A 24-year-old Dalit man was killed, after he allegedly stopped to relieve himself in a field, by a mob comprising of so-called upper caste community, in Villupuram, Tamil Nadu.
The man, who was brutally beaten to death, was later identified as Sakthivel. He was seen sitting on the ground with his hands and legs tied in a video that is being widely shared on social media.
The police had said that the incident took place on Wednesday, over 150 km from Chennai, after he allegedly flashed a woman working in the field. However, the victim’s family said he was targeted for defecating on private farmland.

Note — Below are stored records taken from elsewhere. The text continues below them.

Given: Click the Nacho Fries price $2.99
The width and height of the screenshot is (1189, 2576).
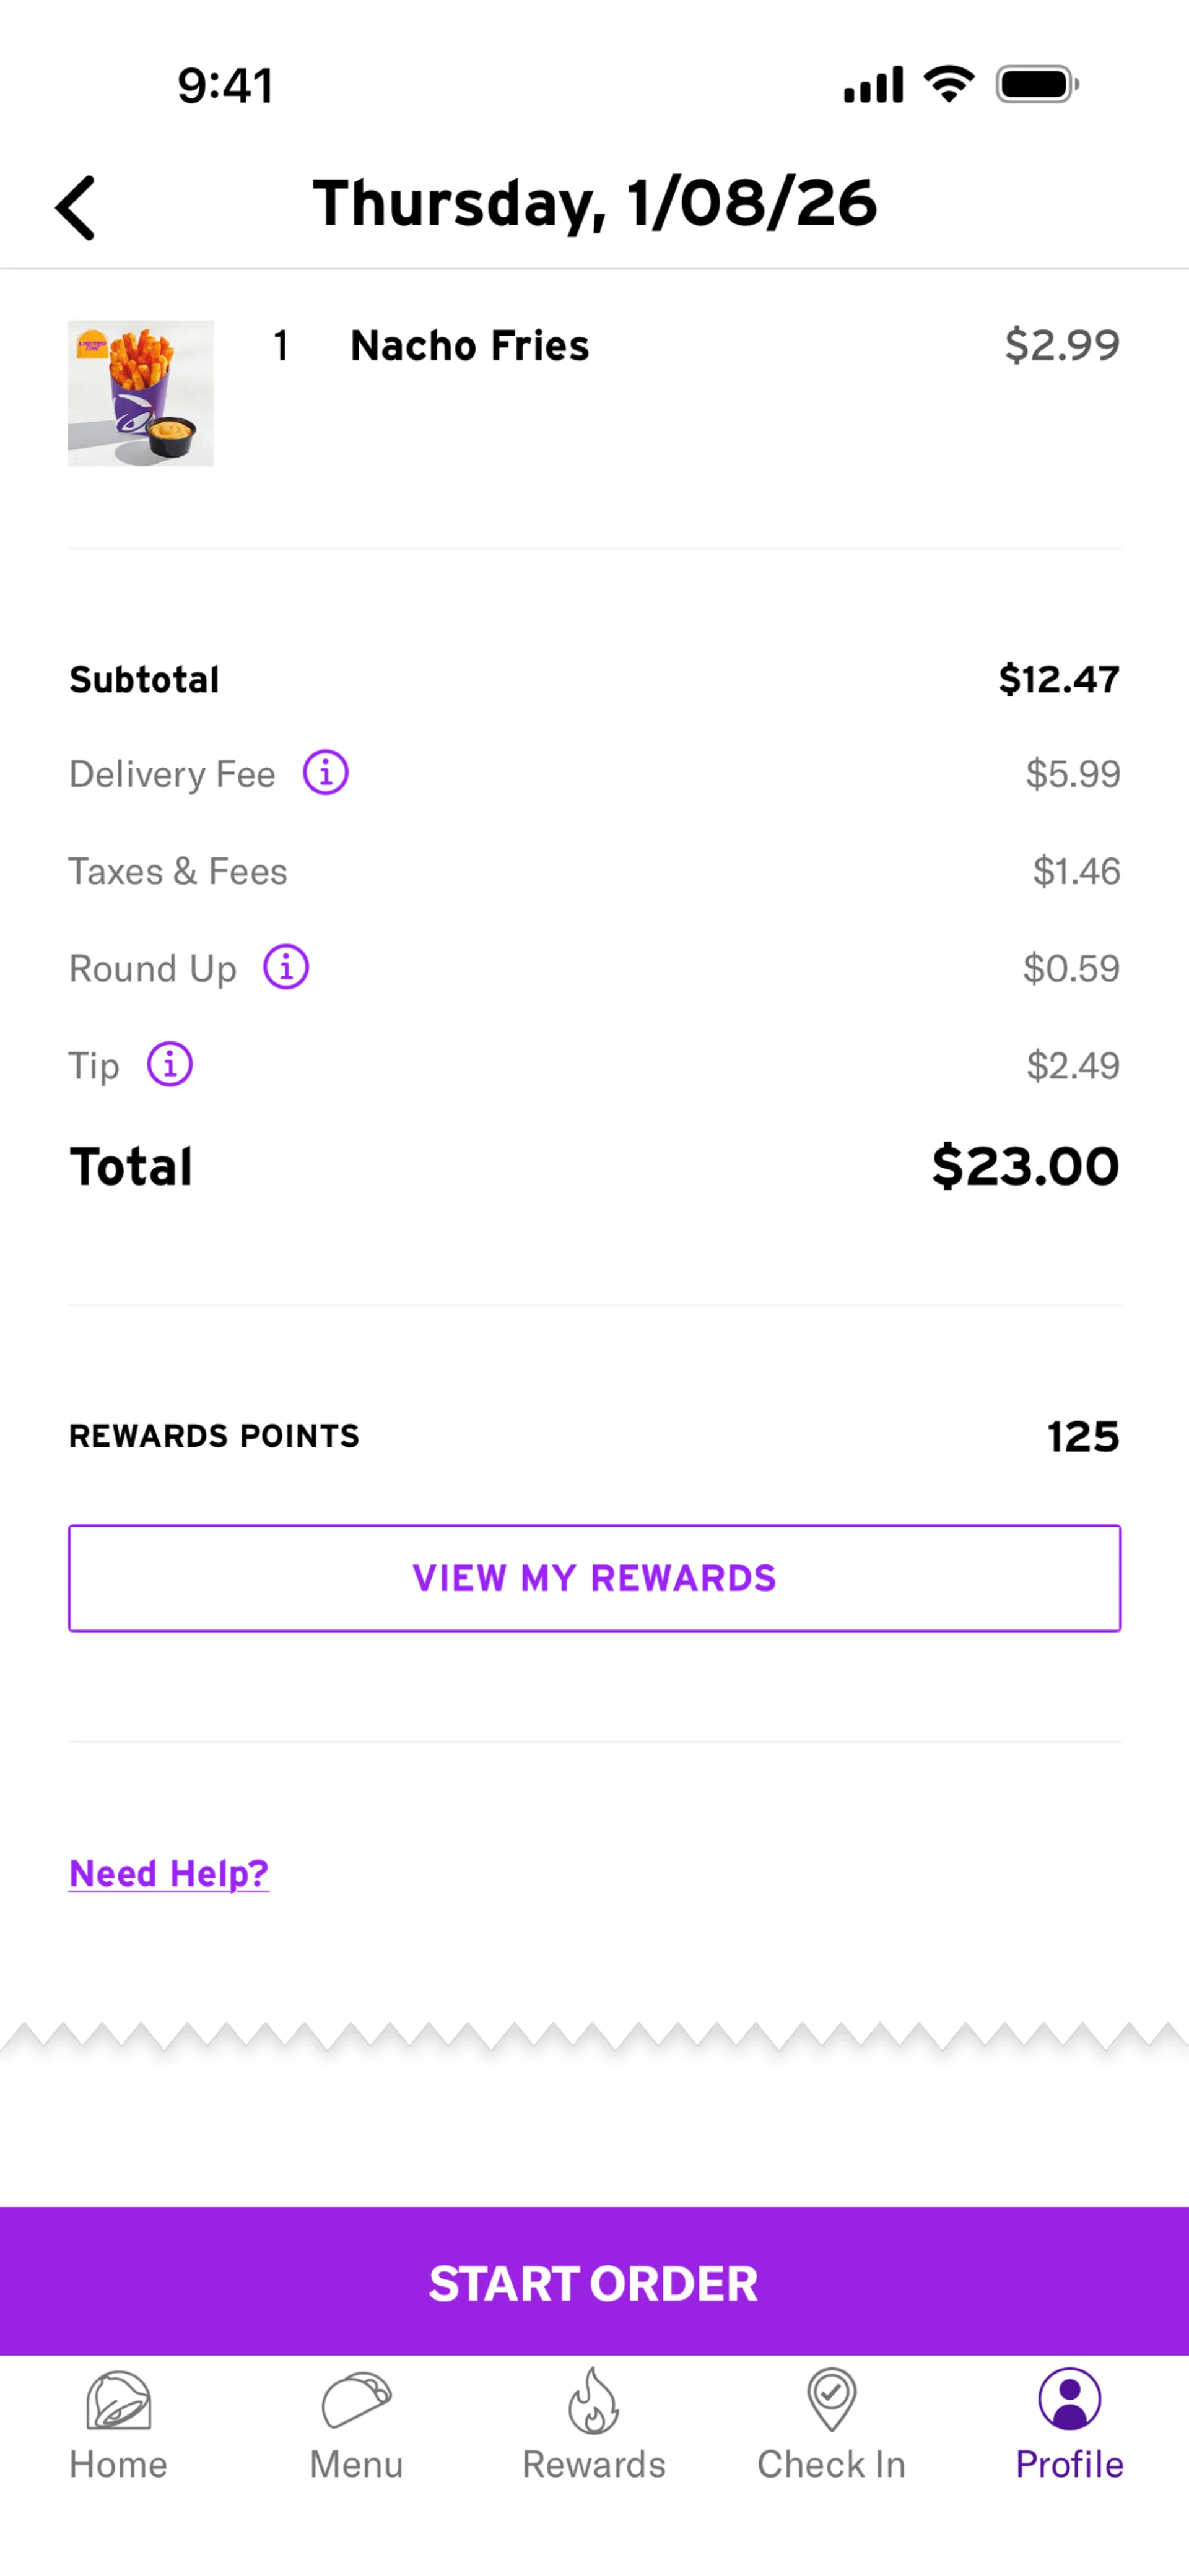Looking at the screenshot, I should pos(1061,345).
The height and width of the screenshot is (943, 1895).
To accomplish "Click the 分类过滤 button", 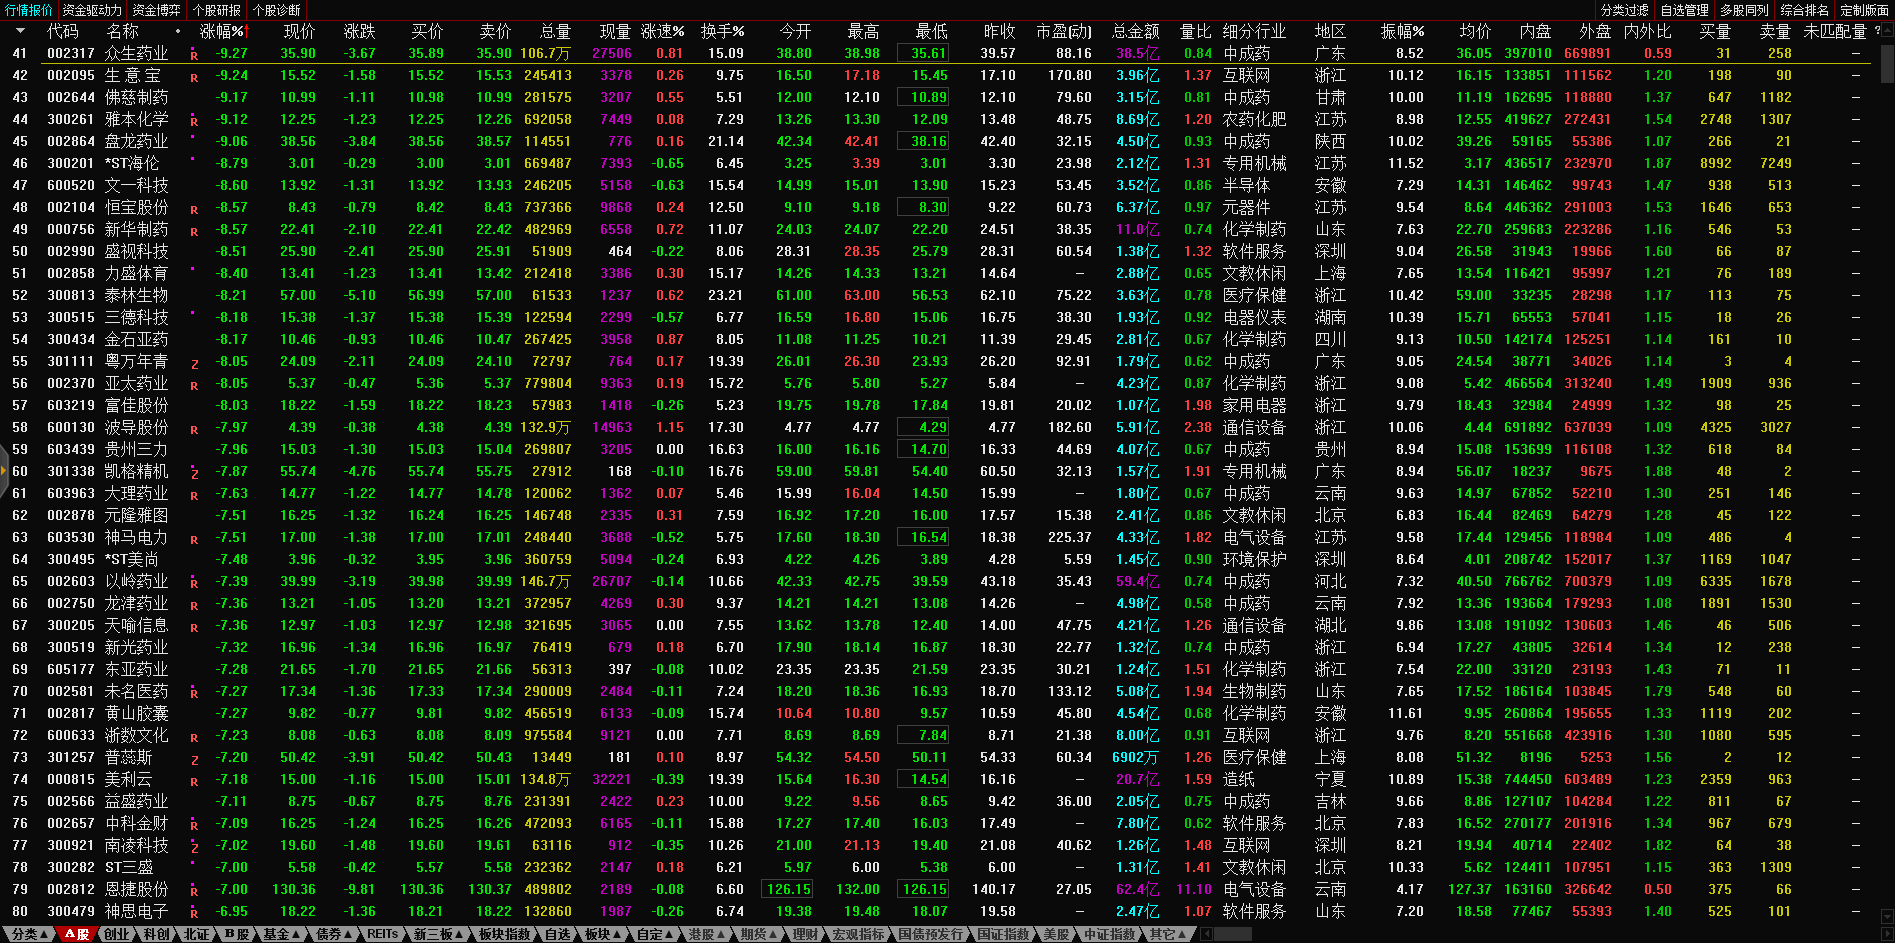I will pyautogui.click(x=1624, y=10).
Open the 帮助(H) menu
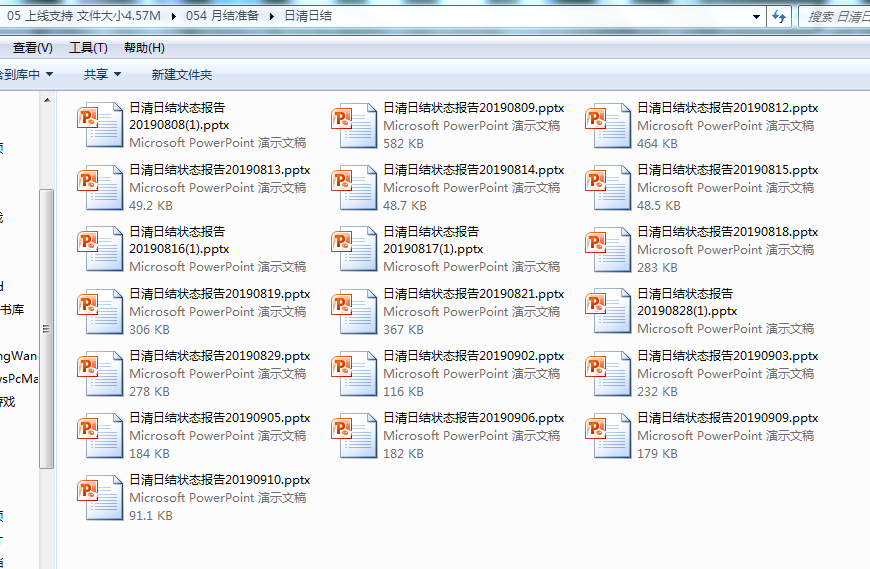Screen dimensions: 870x569 click(144, 48)
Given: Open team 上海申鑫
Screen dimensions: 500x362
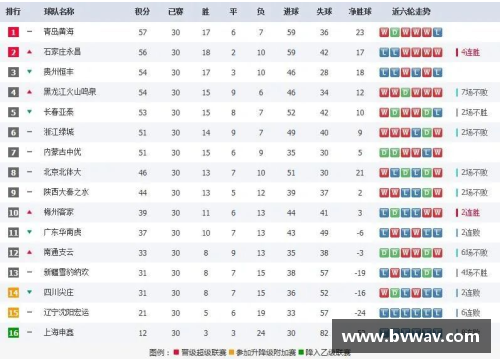Looking at the screenshot, I should point(59,332).
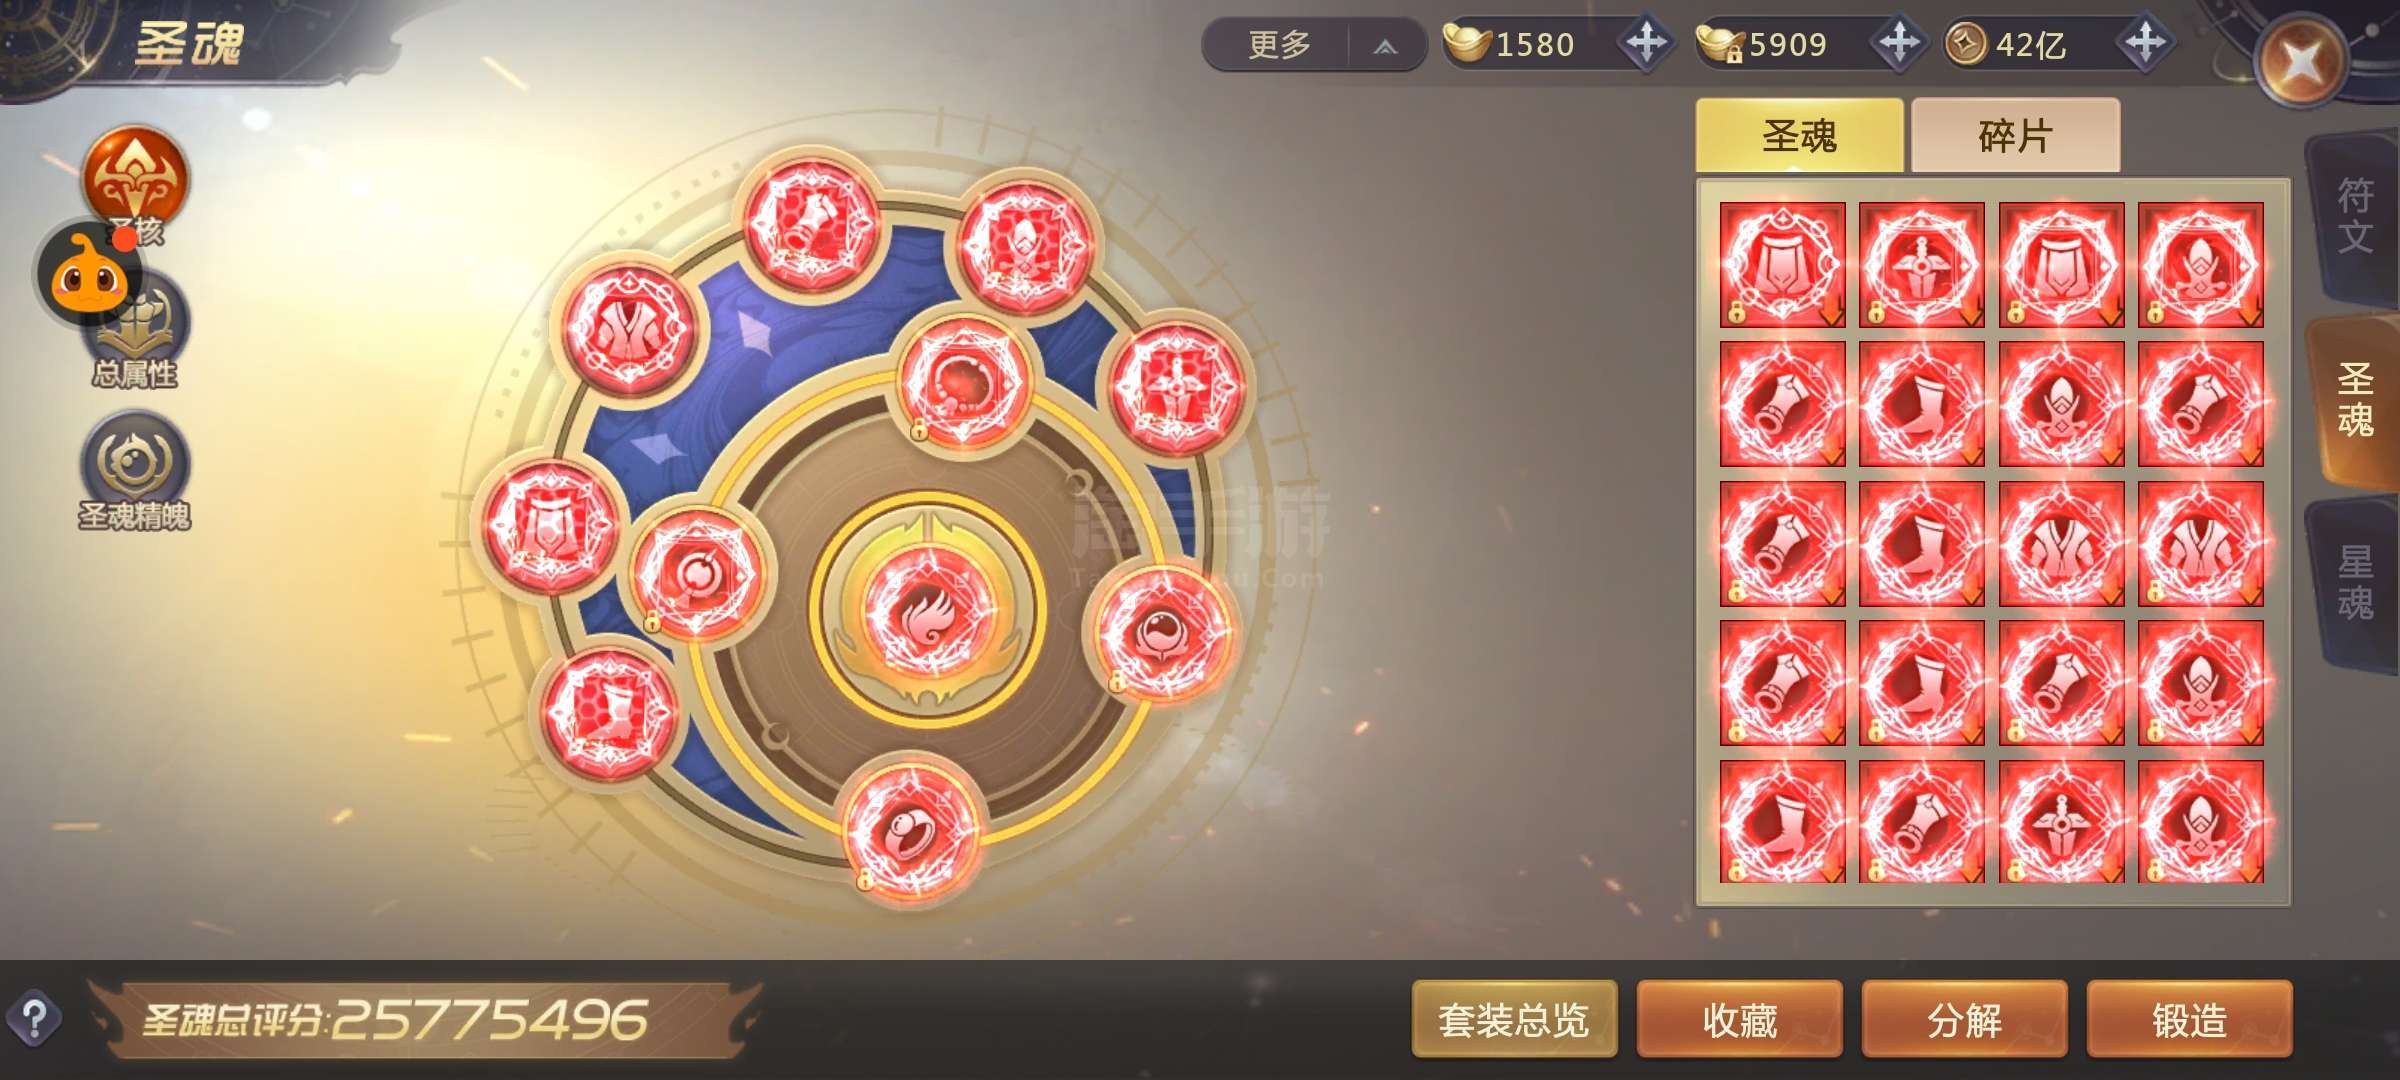
Task: Select the central flame soul slot
Action: point(928,612)
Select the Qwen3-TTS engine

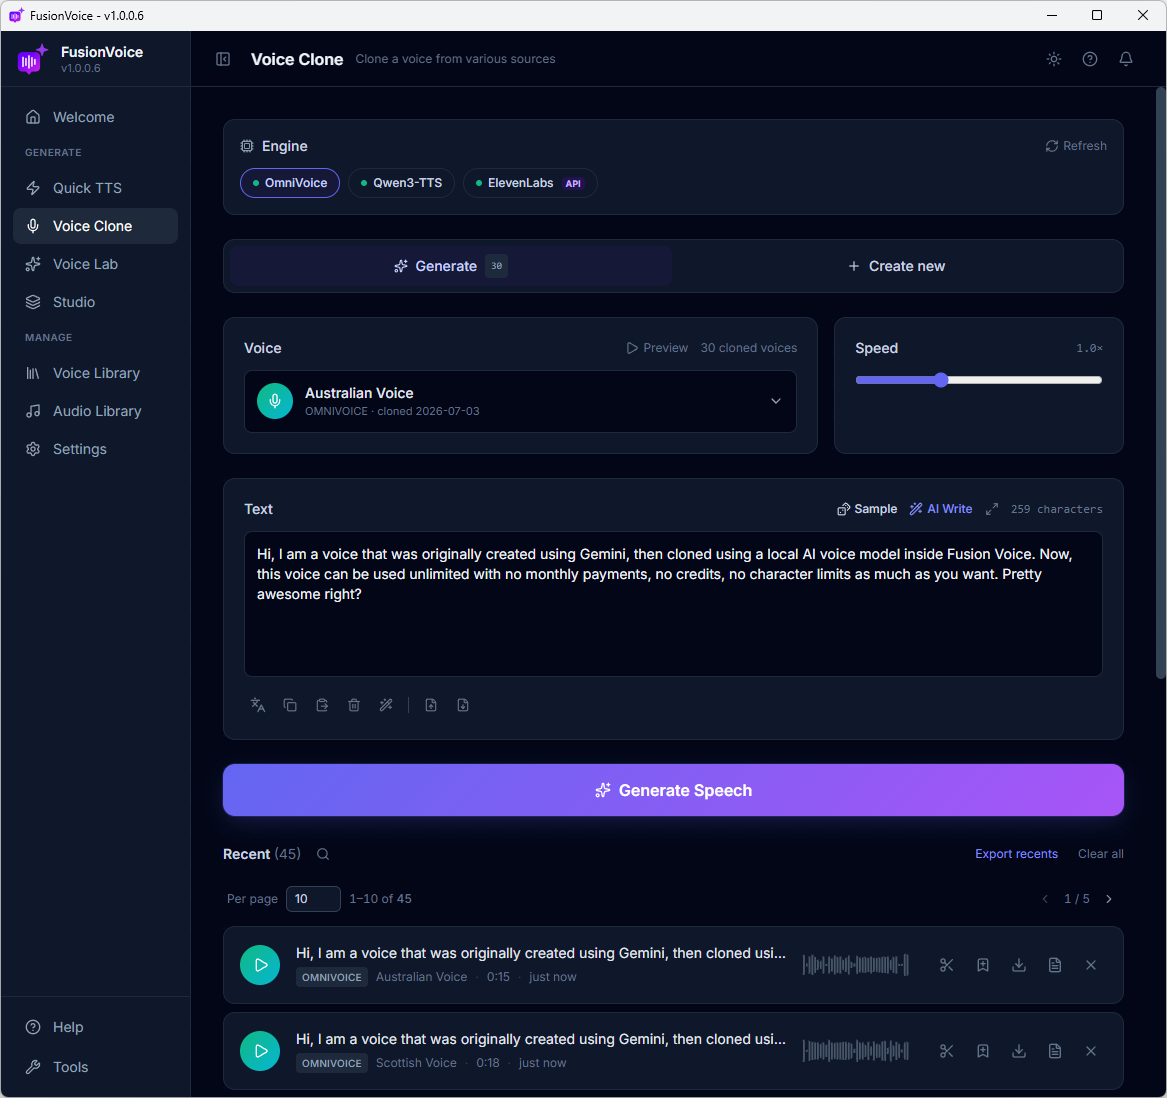click(401, 183)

The police had found him tied up and bleeding from the mouth. According to an NDTV report, when the police alerted Sakthivel’s family, they refused to take him to the hospital and instead took him home, where he later died of his injuries.
The victim’s sister, Theivanai, had told the local reporters that he had an upset stomach, and he had to stop to relieve himself on the fields as his bike has run out of fuel. She alleged that he was attacked because he was a Dalit.
The state government has given a compensation of around ₹4 lakh to Sakthivel’s family. Seven people, including four men and three women, have been charged under the SC/ST (Prevention of Atrocities) Act, along with IPC Section 302 (punishment for murder). Those who have been arrested belong to the dominant Vanniyar community and have been known to be hostile towards the Dalit community.
Lalitha, the coordinator of Villupuram-based NGO, Social Awareness Society for Youths, told The News Minute, “The police should have immediately dispersed the group assuring action. The group had assaulted him in front of the police. He may have survived had he been admitted to the hospital on time.”
However, a senior police officer, Jayakumar told NDTV, “It appears the mob had no idea about his caste when they attacked him. We are investigating. The other party had first given a complaint against him.” The police officer also added that he had earlier faced charges for allegedly raping a minor girl but was later acquitted after a settlement with her family.
This is not the first such incident of mob violence, and discrimination on the basis of color, caste, religion, and gender is common, despite being illegal.